O Conselho Monetário Nacional (CMN) aprovou nesta quarta-feira (20), a regulamentação de uma linha de crédito emergencial voltada às empresas de transporte aéreo doméstico regular. A iniciativa, autorizada pela Medida Provisória 1.349, disponibiliza até 1 bilhão de reais para reforçar o capital de giro das companhias, garantindo a continuidade das operações frente à pressão de custos provocada pela valorização do petróleo e instabilidades geopolíticas.
Os recursos serão destinados exclusivamente a despesas operacionais, como folha salarial, manutenção de aeronaves e aquisição de combustível. A operação será centralizada pelo Banco do Brasil, com prazos e limites desenhados para assegurar a distribuição do auxílio entre os diferentes operadores do mercado.
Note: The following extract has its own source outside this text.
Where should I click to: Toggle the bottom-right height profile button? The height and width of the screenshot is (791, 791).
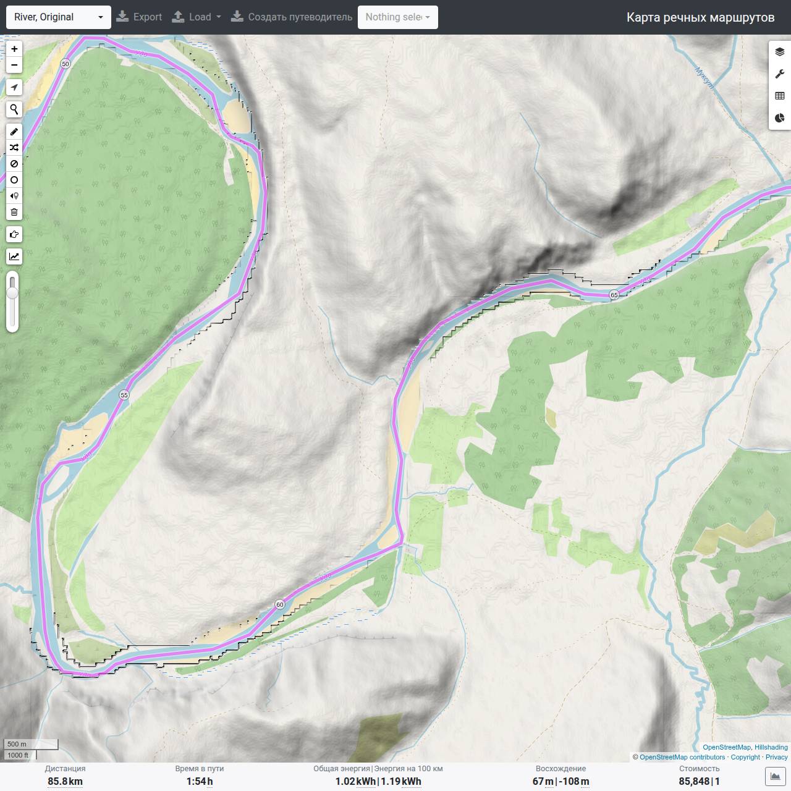[776, 776]
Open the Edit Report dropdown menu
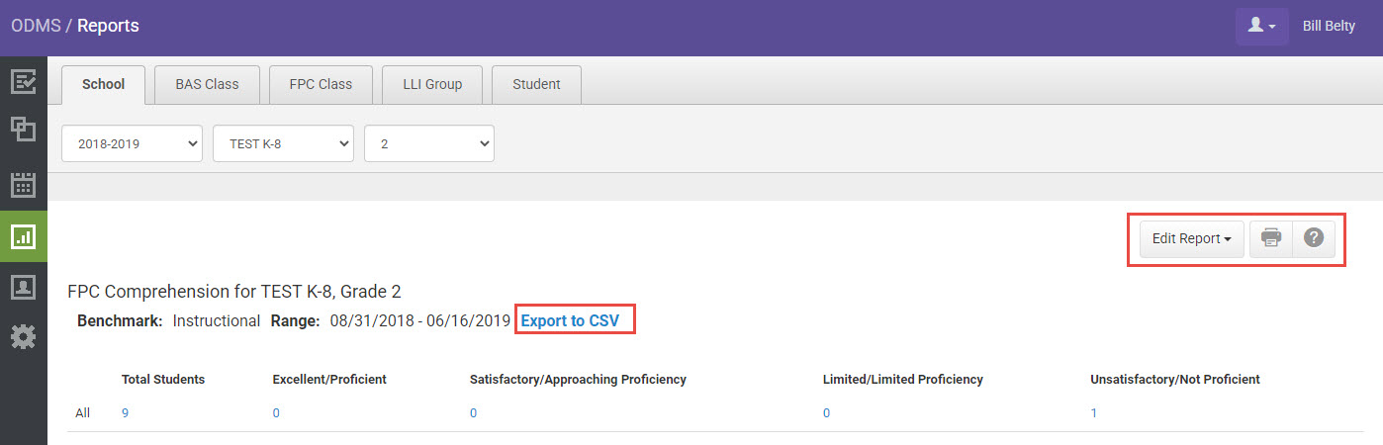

Regras de concessão e limites
A contratação do crédito obedece a critérios de proporcionalidade e teto máximo por empresa:
Limite individual: Até 1,6% do faturamento bruto anual de 2025, com um teto de 330 milhões de reais por beneficiário.
Prazo e quitação: Os contratos terão vigência de até seis meses, com amortização realizada em parcela única ao final do período.
Encargos: A taxa de juros será equivalente a 100% da taxa média do CDI. Em casos de inadimplência, incidirão juros de mora de 1% ao mês e multa de 2%.
Prazo limite: A liberação dos recursos deve ser efetivada até o dia 28 de junho de 2026.
Exigências e transparência
Para acessar o financiamento, as empresas devem ser habilitadas pelo Ministério de Portos e Aeroportos e apresentar declarações detalhadas sobre sua saúde financeira. É indispensável comprovar o impacto da alta dos combustíveis e demonstrar a capacidade de pagamento, com as empresas assumindo total responsabilidade legal pela veracidade das informações prestadas durante a assinatura dos contratos.
A medida é vista pelo governo como estratégica para evitar interrupções na malha aérea nacional, como cancelamentos de voos ou cortes de rotas estratégicas. O CMN, sob a presidência do ministro da Fazenda em exercício, Dario Durigan, reforça que a linha de crédito atua como uma medida de preservação da liquidez imediata diante de um cenário global desafiador para a aviação civil.